One important aspect of a PC’s life is its trafficking in secretory vesicles to the cell surface, and its internalization in endosomes that mediate re-cycling to the trans-Golgi network, a trafficking hub where secretory vesicles and endosomes exchange protein cargo, and where PC's have been thought to perform most of their protein-activating work.
A team led by Daniel Constam at the Swiss Institute for Experimental Cancer Research, at the École Polytechnique Fédérale de Lausanne (EPFL) has now developed targeted biosensors that can image specific PCs on a subcellular level, thereby overcoming the problems of overlap. The biosensors are based on an original sensor molecule developed by Constam in 2010 called CLIP (Cell-Linked Indicator of Proteolysis), to image where a cell’s convertase enzymes are active in living cells.
With the CLIP biosensors, the researchers were able to successfully track the activity of the “prototypical” PC, furin, at subcellular resolution. Furin’s trafficking has been shown to influence its activity by regulating which proteins it can access and activate; in other words, furin activity depends on where it is enriched inside the cell.

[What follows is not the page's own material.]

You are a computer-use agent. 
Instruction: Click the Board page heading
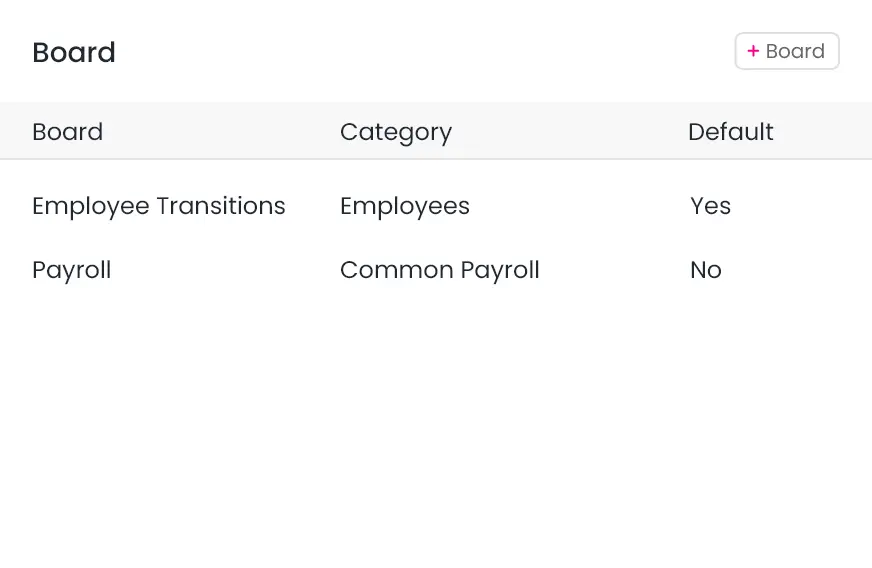pyautogui.click(x=74, y=52)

Using a PC inhibitor, the researchers found that when inside endosomes, furin is ten times less inhibited but enriched more than three times compared to the trans-Golgi network. Another PC that resists this inhibitor (PC7) was active in distinct vesicles and it only reached the trans-Golgi network, the endosomes and the cell surface when it was over-expressed.

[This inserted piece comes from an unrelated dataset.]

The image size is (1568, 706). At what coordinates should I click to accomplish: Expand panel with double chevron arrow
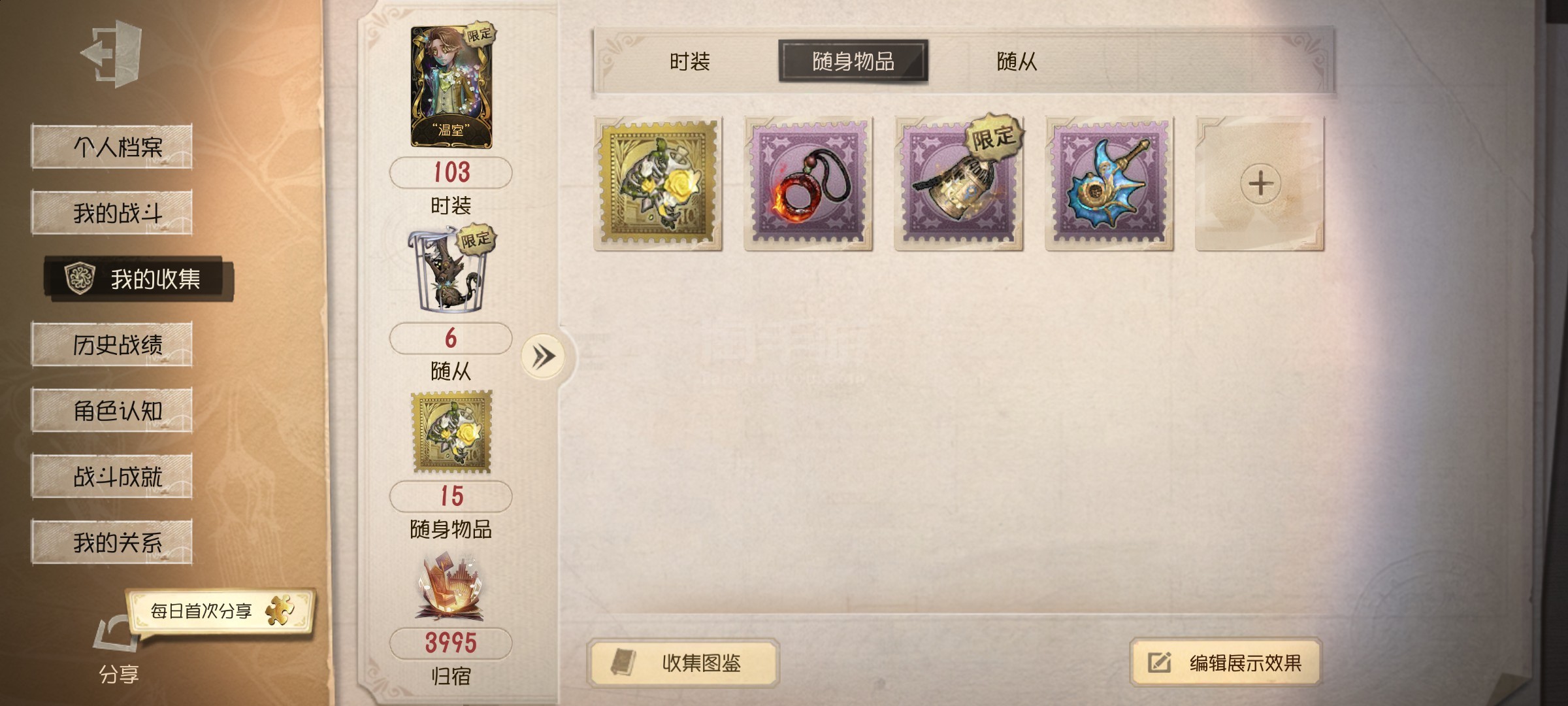point(543,357)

“We are particularly interested in one of the substrates, Activin-A, because of its newly discovered immunosuppressive role in melanoma,” says Daniel Constam. “We now found that different ‘rooms’ cleave it in a stepwise fashion, leaving a mark of where it has been, presumably to regulate where it should go next and with whom to interact.”
The researchers then turned their attention to the amino acid sequence of the PCs they were studying. They found that a “PLC motif” (a sequence of three amino acids, Proline, Leucine, and Cysteine) in the cytosolic tail of PC7 was specifically required for its recycling in the trans-Golgi network and for rescuing proActivin-A cleavage in furin-depleted melanoma cells but was relatively dispensable for PC7’s activity inside endosomes.
“Our study provides a proof-in-principle that compartment-specific biosensors can be used to gain insight into the regulation of PC trafficking and to map the tropism of PC-specific inhibitors,” says the study’s first author, Pierpaolo Ginefra. “It’s like a game of Cluedo: we want to know in which of the room(s) in a cell a given substrate is cleaved and by which PC.”